つながり●これは驚いた。この「つながり 社会的ネットワークの驚くべき力」を読もうと思ったのはなにがきっかけだったか、たぶんクラウド時代の社会的(ソーシャル)ネットワークが云々みたいな惹句が目に飛び込んできたからなのかもしれない。でも読んでみたら、もっと根源的な人と人の関り方が個人やグループに対してどのような作用を及ぼすかという本だった。つまり恐ろしく実用的な書物だった。実用って何のための? もちろん、生きるための。
●以前、「六次の隔たり」について書いた。一次の隔たりは友人で、二次の隔たりは友人の友人だ。で、友達の友達のそのまた友達の……と平均六次の隔たりを経ることで世界中の誰とでもつながるという理屈がある。事実、ワタシと元ブラジル代表のロナウドの関係も「六次の隔たり」にある。だが、本書で知ったのはむしろ「三次の隔たり」までの重要性だ。社会的ネットワークにおいて、人の影響力は「三次の隔たり」まで及ぶが、そこより遠くまでは届かないという(なおここでの友人というのは「知人」くらいの意味合いで、「親友」みたいなノリではない)。

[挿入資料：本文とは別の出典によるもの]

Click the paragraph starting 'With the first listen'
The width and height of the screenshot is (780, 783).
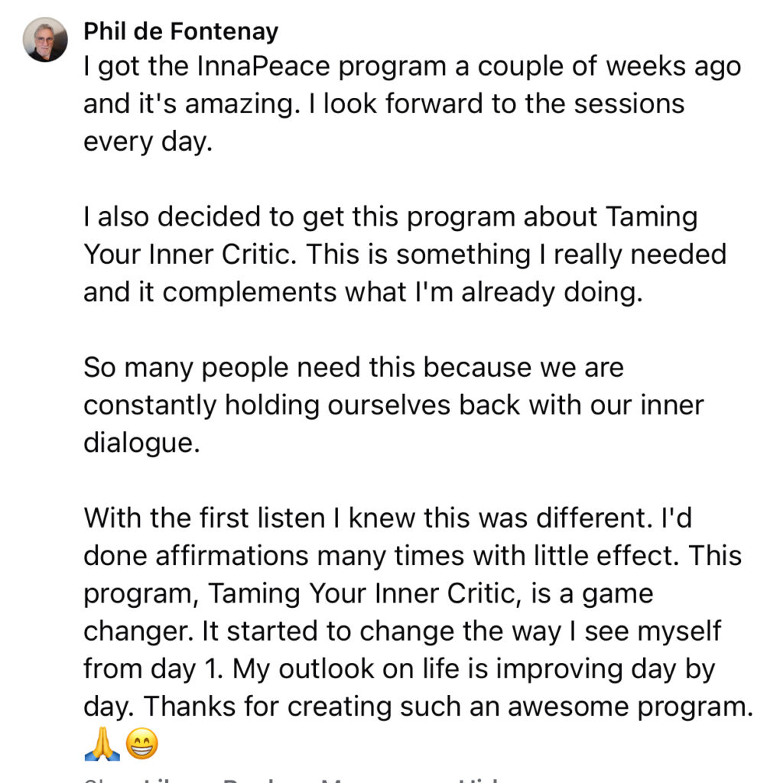click(x=418, y=612)
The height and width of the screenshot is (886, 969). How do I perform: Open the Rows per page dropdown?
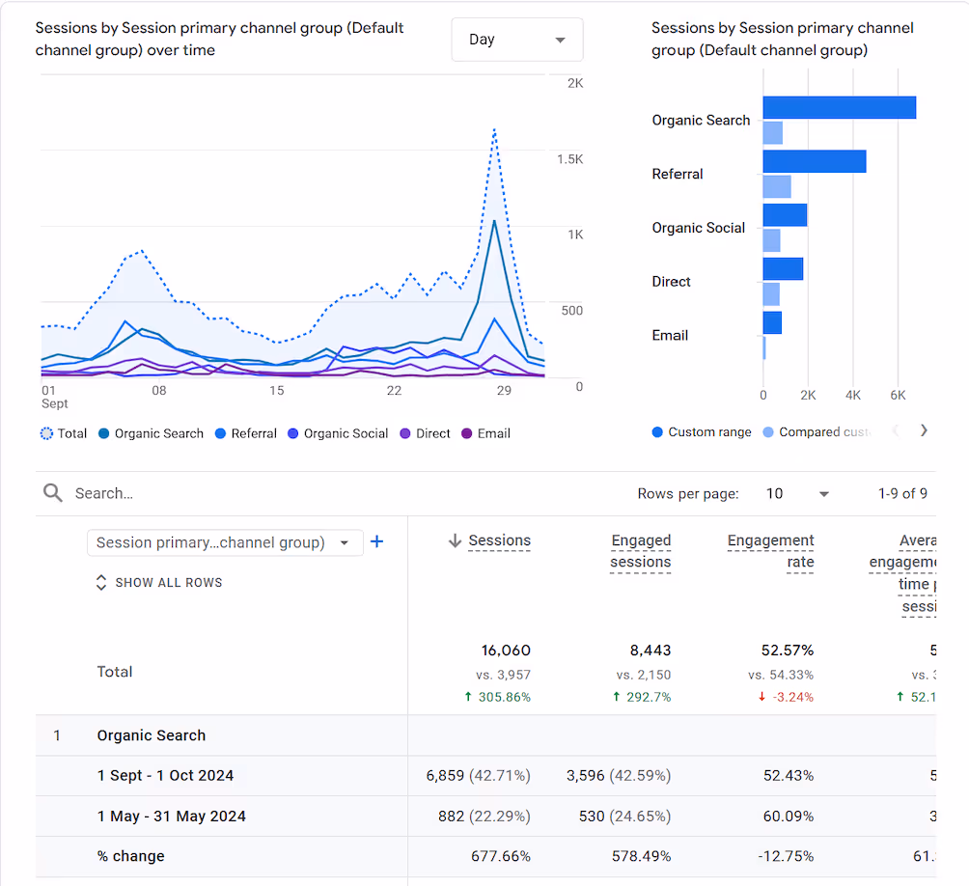point(797,494)
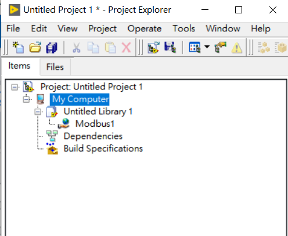Select the Modbus1 item

pos(95,124)
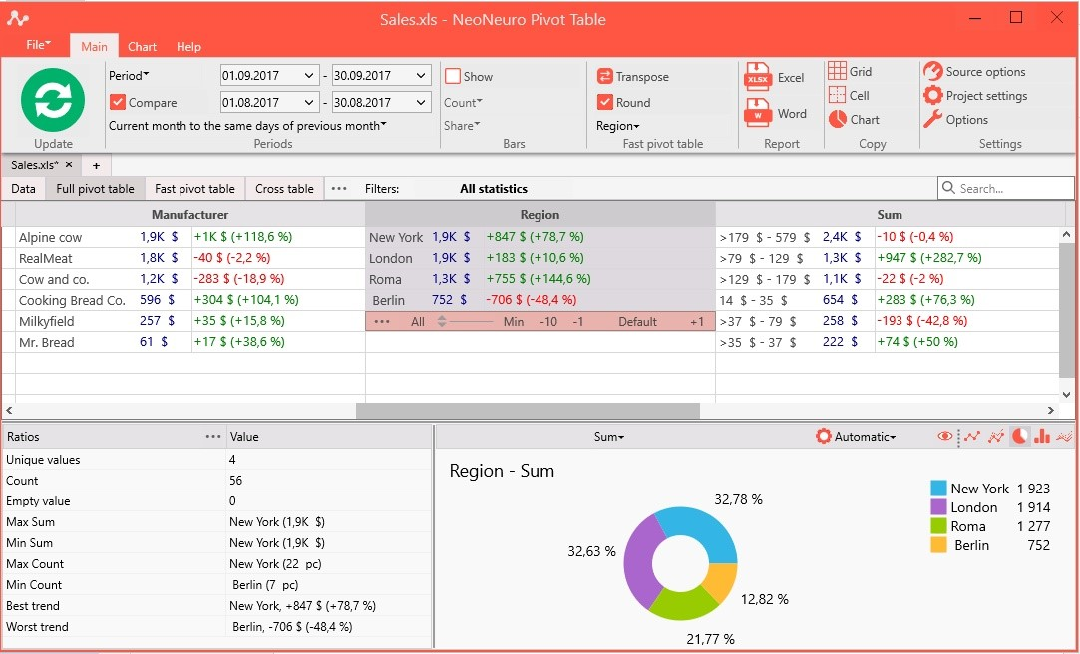Uncheck the Compare checkbox
The image size is (1080, 654).
pos(118,102)
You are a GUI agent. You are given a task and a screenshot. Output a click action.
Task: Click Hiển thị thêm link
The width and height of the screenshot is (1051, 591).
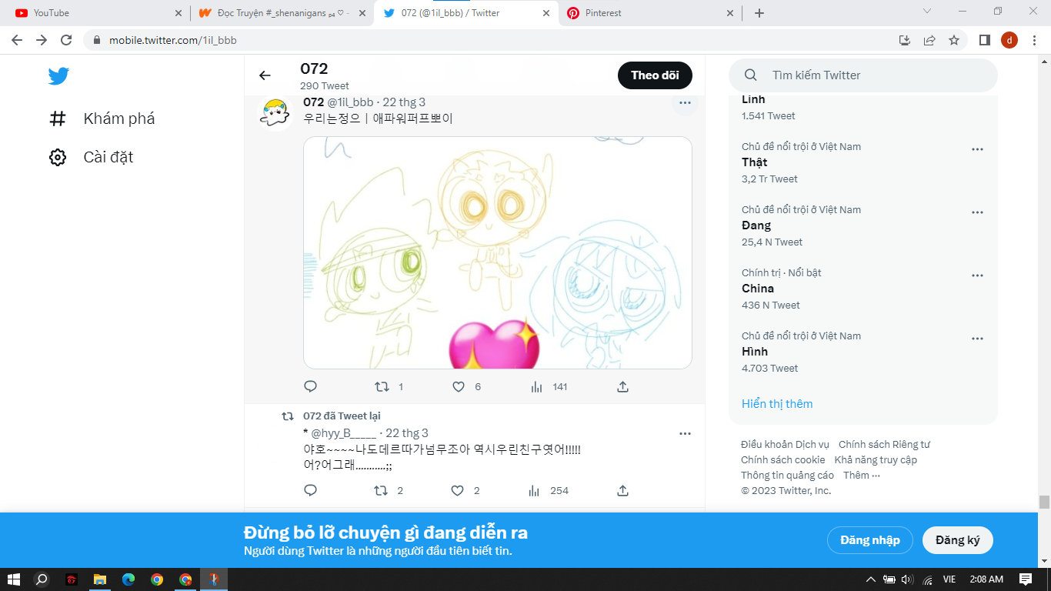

●いくつか覚えておきたいことがあるので、自分のための備忘録として、以下にざっと書き出し。
●「他人の幸福」が持つ影響力。社会的ネットワークの統計分析によれば、「一次の隔たり」にある人(友人とか家族とか同僚とか直接つながっている人)が幸福だと、本人も約15%幸福になる。それはまあわかる、しょっちゅう顔を合わせるわけだから。しかしネットワークの影響力はもっと広範に及ぶ。「二次の隔たり」(友人の友人)に対しても幸福の効果は約10%及び、「三次の隔たり」(友人の友人の友人)ですら約6%の効果がある。感情はネットワークを通して、一面識もない人にまで伝播するのだ。
●新たに人と知り合う場合について。ある人が幸福な友人を持つと、本人が幸福になる可能性は約9%増大する。一方、不幸の感情も伝染する。ある人が不幸な友人を持つと、本人が幸福になる可能性は約7%減少する。ということは、おおむね人と知り合ったほうが自分も幸福になるチャンスは増えそうだ。人が友人を増やそうとするのは、その行為に統計的優位性があるからともいえる。
●腰痛は社会的ネットワークを通じて広がる。肥満、喫煙(禁煙)と同じように。
●「弱い絆」は新しい情報の宝庫。転職する、恋人を見つける、有益な情報を求めるといった場合、人は「友人」のような強固な関係よりも、「友人の友人」のように二次あるいは三次の隔たりのようなやや遠い関係、「弱い絆」に頼ることが多い。距離の近い友人が知ってることはだいたい自分も知ってること。だから新しい出会いや情報、イノヴェーションは友人の友人くらいからしばしばもたらされる。なるほど、だから人はたとえほとんどの参加者と一度きりの関係だとしても立食パーティとか合コンに顔を出すわけだ。友人を増やすためというより、友人の友人を増やすために。
●遺伝子は友人同士のつながりに強い影響を及ぼす。推移性(友人のうち任意の二人が互いに友人である性質)の高低は47%が遺伝で説明できる。また、孤独の感じ方の差異のおよそ半分は遺伝子に左右される(逆に言えば半分しかない)。
●宗教において神は構成員全員と結びつきを持つ社会的ネットワークの一員と見なせる。だれもが神と「一次の隔たり」にあるので、すべての人の関係は「二次の隔たり」以下に収まることになる(鋭いなあ)。
●最終章はインターネット時代の社会的ネットワークについて割かれている。ここは現在進行形の部分だから、まだまだわからないことが多い。が、おおむね人はネット上でも従来の社会的ネットワークの原理に従って行動していることがわかる。SNSやTwitterはまさにその典型。でもこの章が唯一意外性に欠ける。